By virtue of a finely involved ramification of underworld connections, Mr. Finburg was enabled next to operate through agents. Three separate individuals figured in the transaction. But no one of the three beheld more than his particular link in a winding chain and only one of the three had direct dealings with the principal, and this one remained in complete ignorance of what really was afoot. All he knew, all he cared to know, was that, having been dispatched on a mission which seemed to start nowhere and lead nowhere, he had performed what was expected of him and had been paid for it and was through. By such deft windings in and out, Mr. Finburg satisfied himself the trail was so broken that no investigator ever could piece it together. There were too many footprints in the trace; and too many of them pointing in seemingly opposite and contrary directions.

He was quite ready for the man Isgrid when that person came to his apartment on Sunday morning. Whether Isgrid studied Finburg is of no consequence to this narrative, but we may be quite assured that Finburg studied Isgrid, seeing the latter as a stolid, dull person, probably of Scandinavian ancestry and undoubtedly of a cheap order of mentality. About Isgrid as interpreted by Finburg, there was nothing to suggest any personal initiative. He appeared close-mouthed and secretive, though—in short, a man who being committed to a venture would go through it with a sort of intent and whole-hearted determination. This greatly pleased the little lawyer. For the rôle of an unthinking middleman Isgrid seemed an admirable choice. He had such a dependable dumb look about him. Nevertheless it suited Mr. Finburg’s book that his conspirings with this man should be marked by crafty play-acting. There sat the two of them, entirely alone, yet Mr. Finburg behaved as though a cloud of witnesses hovered to menace him.

He asked Isgrid various questions—leading questions, they would be called in court—but so phrased that they might pass for the most unsuspicious of inquiries. Then, being well satisfied by the results of such cross-examination, the lawyer came to business.
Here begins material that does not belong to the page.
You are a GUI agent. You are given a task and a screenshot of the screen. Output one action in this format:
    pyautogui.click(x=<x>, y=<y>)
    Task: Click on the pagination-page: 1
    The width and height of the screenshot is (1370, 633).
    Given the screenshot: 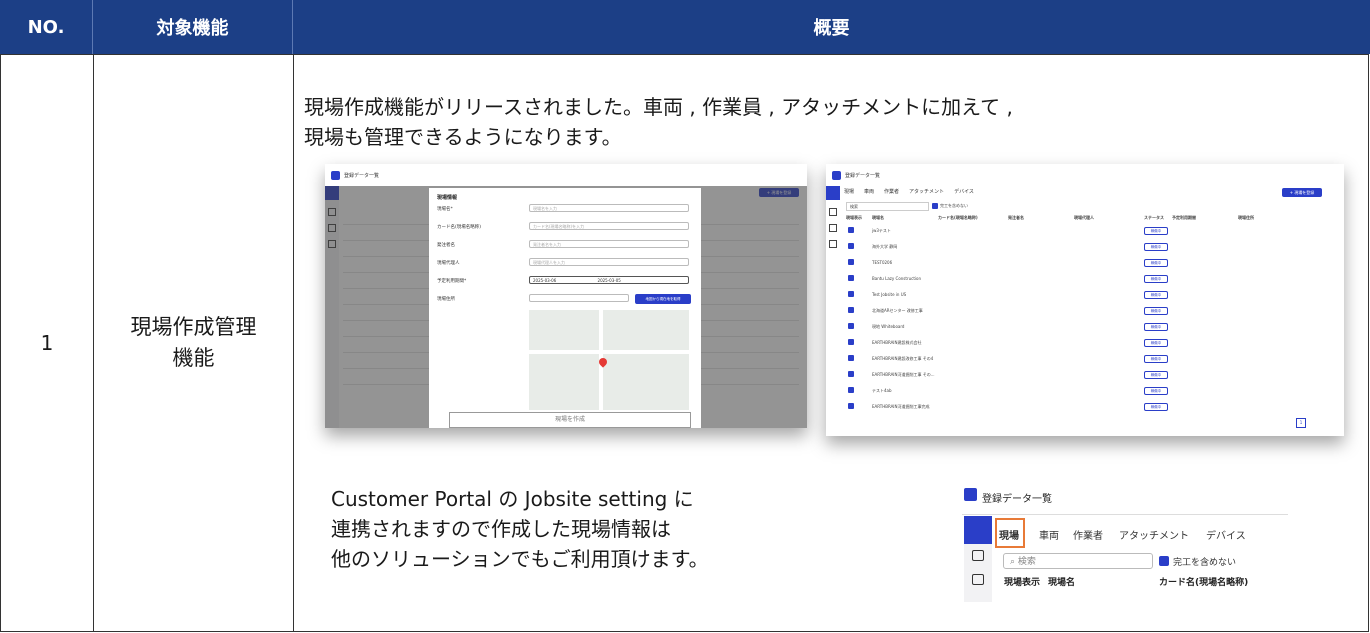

“Look here,” he said, pointing, “on this table is a little box with the lid off. See it? Well, in it are twelve five-grain capsules same as you’d get from any drug-store if you had a touch of grippe and the doctor gave you a prescription to be filled. Between ourselves we’ll just say it is a grippe cure that we’ve got here. Well, one of these capsules is stronger than the others are. If I’m not mistaken, it’s this one here”—his finger pointed again—“the last one in the bottom row, the one with a little spot of red ink on it. It’s marked that way so a fellow will be wised up to handling it pretty carefully.

“Now then, I’m going into the next room. I’ve got a wall safe there where I keep some of my private papers and other valuables, including money. I’m going to get a bill—a nice new United States Treasury certificate for one thousand dollars—out of my safe. It may take me two or three minutes to work the combination and find the bill. When I come back, if one or two of those capsules should happen to be missing, why I’ll just say to myself that somebody with a touch of grippe, or somebody who’s got a friend laid up somewhere with the grippe, saw this medicine here and helped himself to a dose or so without saying anything about it. It won’t stick in my mind; what difference does a measly little drug-store pill or two mean to me or to anybody else, for that matter? Inside of ten minutes I’ll have forgotten all about it.